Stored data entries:
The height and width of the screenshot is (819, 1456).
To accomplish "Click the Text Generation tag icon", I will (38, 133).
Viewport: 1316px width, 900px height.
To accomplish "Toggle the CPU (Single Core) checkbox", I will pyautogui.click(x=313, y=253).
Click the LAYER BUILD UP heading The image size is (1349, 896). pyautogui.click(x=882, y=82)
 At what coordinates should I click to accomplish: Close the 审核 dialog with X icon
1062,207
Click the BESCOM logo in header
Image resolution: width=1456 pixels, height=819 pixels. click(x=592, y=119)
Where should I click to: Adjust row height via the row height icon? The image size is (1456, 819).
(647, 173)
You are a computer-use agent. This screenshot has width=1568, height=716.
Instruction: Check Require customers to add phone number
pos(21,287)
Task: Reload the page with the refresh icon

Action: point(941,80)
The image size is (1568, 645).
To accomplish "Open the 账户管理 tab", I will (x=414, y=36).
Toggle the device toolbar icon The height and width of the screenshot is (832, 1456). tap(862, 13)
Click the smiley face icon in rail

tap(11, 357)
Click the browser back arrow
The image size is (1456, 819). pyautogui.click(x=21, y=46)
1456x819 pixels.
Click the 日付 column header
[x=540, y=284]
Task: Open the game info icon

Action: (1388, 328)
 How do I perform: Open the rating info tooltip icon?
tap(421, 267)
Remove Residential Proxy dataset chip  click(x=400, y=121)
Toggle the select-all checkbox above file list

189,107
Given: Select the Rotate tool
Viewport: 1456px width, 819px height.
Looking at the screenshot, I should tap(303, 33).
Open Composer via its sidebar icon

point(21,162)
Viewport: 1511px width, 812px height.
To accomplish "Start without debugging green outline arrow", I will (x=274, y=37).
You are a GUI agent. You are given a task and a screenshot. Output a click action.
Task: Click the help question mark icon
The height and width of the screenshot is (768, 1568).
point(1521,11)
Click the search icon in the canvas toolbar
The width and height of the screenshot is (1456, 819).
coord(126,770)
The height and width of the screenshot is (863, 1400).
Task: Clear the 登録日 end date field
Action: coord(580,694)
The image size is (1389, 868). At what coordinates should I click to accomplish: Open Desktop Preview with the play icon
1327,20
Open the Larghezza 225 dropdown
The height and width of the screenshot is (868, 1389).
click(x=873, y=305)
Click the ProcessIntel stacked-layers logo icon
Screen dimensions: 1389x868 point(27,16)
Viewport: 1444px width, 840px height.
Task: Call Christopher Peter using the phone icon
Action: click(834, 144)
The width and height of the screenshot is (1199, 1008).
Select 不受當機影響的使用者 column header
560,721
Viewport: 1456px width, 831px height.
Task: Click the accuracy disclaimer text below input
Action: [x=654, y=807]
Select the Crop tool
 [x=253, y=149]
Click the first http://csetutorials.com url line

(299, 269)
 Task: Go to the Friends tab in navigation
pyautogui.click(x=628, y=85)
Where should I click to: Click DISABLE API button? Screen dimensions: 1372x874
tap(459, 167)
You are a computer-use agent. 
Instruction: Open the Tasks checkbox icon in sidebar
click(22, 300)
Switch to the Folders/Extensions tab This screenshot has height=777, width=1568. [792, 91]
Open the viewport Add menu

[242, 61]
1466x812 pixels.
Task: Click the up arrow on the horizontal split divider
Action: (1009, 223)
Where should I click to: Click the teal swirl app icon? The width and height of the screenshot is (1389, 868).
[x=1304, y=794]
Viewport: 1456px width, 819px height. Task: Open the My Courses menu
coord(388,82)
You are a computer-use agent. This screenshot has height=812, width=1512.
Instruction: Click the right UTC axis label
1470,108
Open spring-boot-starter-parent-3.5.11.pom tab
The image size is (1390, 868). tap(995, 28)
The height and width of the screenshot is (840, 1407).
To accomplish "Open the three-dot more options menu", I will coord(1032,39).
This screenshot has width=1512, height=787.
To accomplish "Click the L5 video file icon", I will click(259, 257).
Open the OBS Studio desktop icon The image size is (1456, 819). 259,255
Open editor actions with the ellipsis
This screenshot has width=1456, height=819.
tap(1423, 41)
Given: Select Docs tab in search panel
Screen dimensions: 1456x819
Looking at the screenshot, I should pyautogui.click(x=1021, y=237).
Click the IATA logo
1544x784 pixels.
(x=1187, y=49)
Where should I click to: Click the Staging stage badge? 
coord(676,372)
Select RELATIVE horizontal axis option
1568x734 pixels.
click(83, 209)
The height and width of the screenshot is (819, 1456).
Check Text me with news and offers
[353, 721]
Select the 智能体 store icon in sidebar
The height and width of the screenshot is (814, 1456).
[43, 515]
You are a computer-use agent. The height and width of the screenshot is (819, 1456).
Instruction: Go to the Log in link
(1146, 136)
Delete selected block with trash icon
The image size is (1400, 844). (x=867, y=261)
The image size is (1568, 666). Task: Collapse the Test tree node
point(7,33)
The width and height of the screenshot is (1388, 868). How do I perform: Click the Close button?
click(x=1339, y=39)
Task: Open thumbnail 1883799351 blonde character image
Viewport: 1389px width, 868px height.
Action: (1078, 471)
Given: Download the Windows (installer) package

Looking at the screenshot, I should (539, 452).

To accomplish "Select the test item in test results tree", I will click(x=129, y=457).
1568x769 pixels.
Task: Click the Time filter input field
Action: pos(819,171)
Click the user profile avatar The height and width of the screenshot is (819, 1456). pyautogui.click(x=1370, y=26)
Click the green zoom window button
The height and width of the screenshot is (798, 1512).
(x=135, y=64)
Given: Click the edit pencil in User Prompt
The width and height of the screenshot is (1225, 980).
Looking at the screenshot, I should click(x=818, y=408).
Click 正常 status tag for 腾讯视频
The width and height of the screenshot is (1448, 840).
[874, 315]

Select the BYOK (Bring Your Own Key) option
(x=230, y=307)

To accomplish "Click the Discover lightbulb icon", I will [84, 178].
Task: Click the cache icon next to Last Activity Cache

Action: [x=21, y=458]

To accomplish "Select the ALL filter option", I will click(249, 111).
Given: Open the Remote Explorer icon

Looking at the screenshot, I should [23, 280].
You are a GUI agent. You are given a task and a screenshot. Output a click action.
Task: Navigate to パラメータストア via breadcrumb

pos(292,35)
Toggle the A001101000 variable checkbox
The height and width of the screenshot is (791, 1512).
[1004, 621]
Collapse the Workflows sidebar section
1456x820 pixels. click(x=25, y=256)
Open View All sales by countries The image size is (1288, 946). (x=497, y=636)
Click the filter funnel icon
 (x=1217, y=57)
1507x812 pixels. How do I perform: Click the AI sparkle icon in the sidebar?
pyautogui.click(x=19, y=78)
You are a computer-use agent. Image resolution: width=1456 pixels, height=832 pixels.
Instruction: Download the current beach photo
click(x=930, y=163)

> **Required action**: The answer is the full set of records, printed exactly as given.

> **Response area**:
The height and width of the screenshot is (819, 1456).
To accomplish "Click the Text Generation tag icon", I will (38, 133).
Viewport: 1316px width, 900px height.
To accomplish "Toggle the CPU (Single Core) checkbox", I will pyautogui.click(x=313, y=253).
Click the LAYER BUILD UP heading The image size is (1349, 896). pyautogui.click(x=882, y=82)
 At what coordinates should I click to accomplish: Close the 审核 dialog with X icon
1062,207
Click the BESCOM logo in header
Image resolution: width=1456 pixels, height=819 pixels. click(x=592, y=119)
Where should I click to: Adjust row height via the row height icon? The image size is (1456, 819).
(647, 173)
You are a computer-use agent. This screenshot has width=1568, height=716.
Instruction: Check Require customers to add phone number
pos(21,287)
Task: Reload the page with the refresh icon

Action: point(941,80)
The image size is (1568, 645).
To accomplish "Open the 账户管理 tab", I will (x=414, y=36).
Toggle the device toolbar icon The height and width of the screenshot is (832, 1456). tap(862, 13)
Click the smiley face icon in rail

tap(11, 357)
Click the browser back arrow
The image size is (1456, 819). pyautogui.click(x=21, y=46)
1456x819 pixels.
Click the 日付 column header
[x=540, y=284]
Task: Open the game info icon

Action: (1388, 328)
 How do I perform: Open the rating info tooltip icon?
tap(421, 267)
Remove Residential Proxy dataset chip  click(x=400, y=121)
Toggle the select-all checkbox above file list

189,107
Given: Select the Rotate tool
Viewport: 1456px width, 819px height.
Looking at the screenshot, I should tap(303, 33).
Open Composer via its sidebar icon

point(21,162)
Viewport: 1511px width, 812px height.
To accomplish "Start without debugging green outline arrow", I will (x=274, y=37).
You are a GUI agent. You are given a task and a screenshot. Output a click action.
Task: Click the help question mark icon
The height and width of the screenshot is (768, 1568).
point(1521,11)
Click the search icon in the canvas toolbar
The width and height of the screenshot is (1456, 819).
coord(126,770)
The height and width of the screenshot is (863, 1400).
Task: Clear the 登録日 end date field
Action: coord(580,694)
The image size is (1389, 868). At what coordinates should I click to accomplish: Open Desktop Preview with the play icon
1327,20
Open the Larghezza 225 dropdown
The height and width of the screenshot is (868, 1389).
click(x=873, y=305)
Click the ProcessIntel stacked-layers logo icon
Screen dimensions: 1389x868 point(27,16)
Viewport: 1444px width, 840px height.
Task: Call Christopher Peter using the phone icon
Action: click(834, 144)
The width and height of the screenshot is (1199, 1008).
Select 不受當機影響的使用者 column header
560,721
Viewport: 1456px width, 831px height.
Task: Click the accuracy disclaimer text below input
Action: [x=654, y=807]
Select the Crop tool
 [x=253, y=149]
Click the first http://csetutorials.com url line

(299, 269)
 Task: Go to the Friends tab in navigation
pyautogui.click(x=628, y=85)
Where should I click to: Click DISABLE API button? Screen dimensions: 1372x874
tap(459, 167)
You are a computer-use agent. 
Instruction: Open the Tasks checkbox icon in sidebar
click(22, 300)
Switch to the Folders/Extensions tab This screenshot has height=777, width=1568. [792, 91]
Open the viewport Add menu

[242, 61]
1466x812 pixels.
Task: Click the up arrow on the horizontal split divider
Action: (1009, 223)
Where should I click to: Click the teal swirl app icon? The width and height of the screenshot is (1389, 868).
[x=1304, y=794]
Viewport: 1456px width, 819px height. Task: Open the My Courses menu
coord(388,82)
You are a computer-use agent. This screenshot has height=812, width=1512.
Instruction: Click the right UTC axis label
1470,108
Open spring-boot-starter-parent-3.5.11.pom tab
The image size is (1390, 868). tap(995, 28)
The height and width of the screenshot is (840, 1407).
To accomplish "Open the three-dot more options menu", I will coord(1032,39).
This screenshot has width=1512, height=787.
To accomplish "Click the L5 video file icon", I will click(259, 257).
Open the OBS Studio desktop icon The image size is (1456, 819). 259,255
Open editor actions with the ellipsis
This screenshot has width=1456, height=819.
tap(1423, 41)
Given: Select Docs tab in search panel
Screen dimensions: 1456x819
Looking at the screenshot, I should pyautogui.click(x=1021, y=237).
Click the IATA logo
1544x784 pixels.
(x=1187, y=49)
Where should I click to: Click the Staging stage badge? 
coord(676,372)
Select RELATIVE horizontal axis option
1568x734 pixels.
click(83, 209)
The height and width of the screenshot is (819, 1456).
Check Text me with news and offers
[353, 721]
Select the 智能体 store icon in sidebar
The height and width of the screenshot is (814, 1456).
[43, 515]
You are a computer-use agent. The height and width of the screenshot is (819, 1456).
Instruction: Go to the Log in link
(1146, 136)
Delete selected block with trash icon
The image size is (1400, 844). (x=867, y=261)
The image size is (1568, 666). Task: Collapse the Test tree node
point(7,33)
The width and height of the screenshot is (1388, 868). How do I perform: Click the Close button?
click(x=1339, y=39)
Task: Open thumbnail 1883799351 blonde character image
Viewport: 1389px width, 868px height.
Action: (1078, 471)
Given: Download the Windows (installer) package

Looking at the screenshot, I should (539, 452).

To accomplish "Select the test item in test results tree", I will click(x=129, y=457).
1568x769 pixels.
Task: Click the Time filter input field
Action: pos(819,171)
Click the user profile avatar The height and width of the screenshot is (819, 1456). pyautogui.click(x=1370, y=26)
Click the green zoom window button
The height and width of the screenshot is (798, 1512).
(x=135, y=64)
Given: Click the edit pencil in User Prompt
The width and height of the screenshot is (1225, 980).
Looking at the screenshot, I should click(x=818, y=408).
Click 正常 status tag for 腾讯视频
The width and height of the screenshot is (1448, 840).
[874, 315]

Select the BYOK (Bring Your Own Key) option
(x=230, y=307)

To accomplish "Click the Discover lightbulb icon", I will [84, 178].
Task: Click the cache icon next to Last Activity Cache

Action: [x=21, y=458]

To accomplish "Select the ALL filter option", I will click(249, 111).
Given: Open the Remote Explorer icon

Looking at the screenshot, I should [23, 280].
You are a GUI agent. You are given a task and a screenshot. Output a click action.
Task: Navigate to パラメータストア via breadcrumb

pos(292,35)
Toggle the A001101000 variable checkbox
The height and width of the screenshot is (791, 1512).
[1004, 621]
Collapse the Workflows sidebar section
1456x820 pixels. click(x=25, y=256)
Open View All sales by countries The image size is (1288, 946). (x=497, y=636)
Click the filter funnel icon
 (x=1217, y=57)
1507x812 pixels. How do I perform: Click the AI sparkle icon in the sidebar?
pyautogui.click(x=19, y=78)
You are a computer-use agent. Image resolution: width=1456 pixels, height=832 pixels.
Instruction: Download the current beach photo
click(x=930, y=163)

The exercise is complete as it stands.